A rider can always just hop on his bike and zoom off. But for a safe and hassle-free ride, he should habitually conduct proper check-up of his motorcycle before taking off. When I took the Basic Safety Riding Course offered by Honda Philippines, I learned a lot of things.
One handy acronym that's easy to remember is the TCLOCS inspection checklist coined by the Motorcycle Safety Foundation, an internationally recognized developer of the comprehensive, research-based, Rider Education and Training System (RETS). The acronym stands for Tires, Controls, Lights, Oil, Chassis and Stand. It covers all aspects of your motorcycle:
T is for tires (including wheels and brake system). Check the condition of your tire tread. Tread should be visible with about 1mm tread depth. Recommended tire pressure is stamped on the tire's sidewall. But this can be adjusted if the rider is going extreme off-road and circuit racing. With the bike using the stand and the engine shut off, rotate the rear wheel using your hands. Feel for any resistance while turning the wheel. Visually inspect your rims for any dents or dings, particularly on the edges where the lip of the tire edge is located.
C is for controls (including the handlebar, levers and pedals, cables, hoses and throttle). Always visually inspect handlebars if they are straight and can move freely from left to right and vice versa. Make sure that the handgrips and bar ends are secure. Levers and pedals should always be in tip-top shape. If they're cracked or bent, replace them right away. Levers should be smooth when gripping and pivot points should be lubricated.
Hoses (brake fluid, oil and water) must not have cracks, cuts, leaks, chaffing, bulges and other signs of deterioration.
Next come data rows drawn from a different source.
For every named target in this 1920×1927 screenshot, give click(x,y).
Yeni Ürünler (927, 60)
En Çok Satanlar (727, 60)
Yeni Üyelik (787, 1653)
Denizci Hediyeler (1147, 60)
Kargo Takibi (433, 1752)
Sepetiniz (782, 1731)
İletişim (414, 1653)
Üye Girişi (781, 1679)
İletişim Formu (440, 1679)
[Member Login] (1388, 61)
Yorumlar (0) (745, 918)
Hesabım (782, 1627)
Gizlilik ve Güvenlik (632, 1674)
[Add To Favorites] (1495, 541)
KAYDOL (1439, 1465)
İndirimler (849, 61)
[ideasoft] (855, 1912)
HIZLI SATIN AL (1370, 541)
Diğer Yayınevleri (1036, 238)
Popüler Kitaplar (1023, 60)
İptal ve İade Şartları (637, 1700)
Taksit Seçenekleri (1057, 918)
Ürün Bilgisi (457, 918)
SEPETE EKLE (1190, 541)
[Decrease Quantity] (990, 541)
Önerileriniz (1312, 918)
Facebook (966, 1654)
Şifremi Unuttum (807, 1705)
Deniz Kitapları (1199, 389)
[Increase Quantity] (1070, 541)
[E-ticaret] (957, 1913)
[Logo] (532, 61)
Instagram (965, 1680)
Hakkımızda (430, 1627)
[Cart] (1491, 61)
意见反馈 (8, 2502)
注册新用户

Throttle should move freely without any resistance and snaps back quickly as released. The slow return of the throttle handlebar grip indicates resistance in the cable which may be due to non-lubrication or frayed inner materials.
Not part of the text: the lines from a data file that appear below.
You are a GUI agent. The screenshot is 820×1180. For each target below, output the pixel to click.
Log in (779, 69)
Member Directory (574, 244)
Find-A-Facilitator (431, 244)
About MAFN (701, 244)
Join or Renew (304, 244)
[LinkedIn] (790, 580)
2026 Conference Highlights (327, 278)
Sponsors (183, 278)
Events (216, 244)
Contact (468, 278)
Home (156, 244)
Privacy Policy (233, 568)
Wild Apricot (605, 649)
L is for lights (headlight, signal lights and brake light). Regularly check the battery for loose terminals, corrosive buildup, or both. Also check if the battery is secured in place. Inspect the bulbs of headlights, signal and brake lights. Brake lights should activate when you grip your right handlebar lever and/or right foot pedal. Check headlight alignment so as not to blind oncoming vehicles. Note that wiring should be tightly secured.
O stands for oil (and other fluids). Always check the brake fluid level. It should always settle between the maximum and minimum level as indicated on the fluid bottle. If the oil feels watery when touched, it’s time for oil change. For water-cooled engines, check the coolant level and add if necessary. Also, scan for any leak.
The bike should always ‘look’ dry. Any signs of moisture or wetness should be inspected more thoroughly. If you park your motorbike on a regular spot, one indicator of leak is stain on the floor.
C is for chassis. If you figured in a bike crash, check for any cracks on the frame. The front and rear suspension should not be springy when pressure is applied. Check the front fork for any oil leak. The chain should have ample tension and should not look like it’s sagging. Maintain cleanliness and lubrication on the chain. Mud and grease buildup adds to the deterioration of the sprocket. Likewise, a dry, rusting chain can lead to possible chain breakup. Inspect all fasteners and clips for signs of deterioration or loosening.
S is for bike stand. It could either be a side or a center stand. Make sure the spring can retract to its standby position before the bike starts to move. A loose stand can make your bike swerve uncontrollably while turning.
But after all that's said and done, common sense and logic should still prevail. You know that it’s your safety that will matter most so a little common sense when examining your bike will go a long way in giving you endless enjoyment.
As the popular saying goes: Kailangan pa bang i-memorize ‘yan?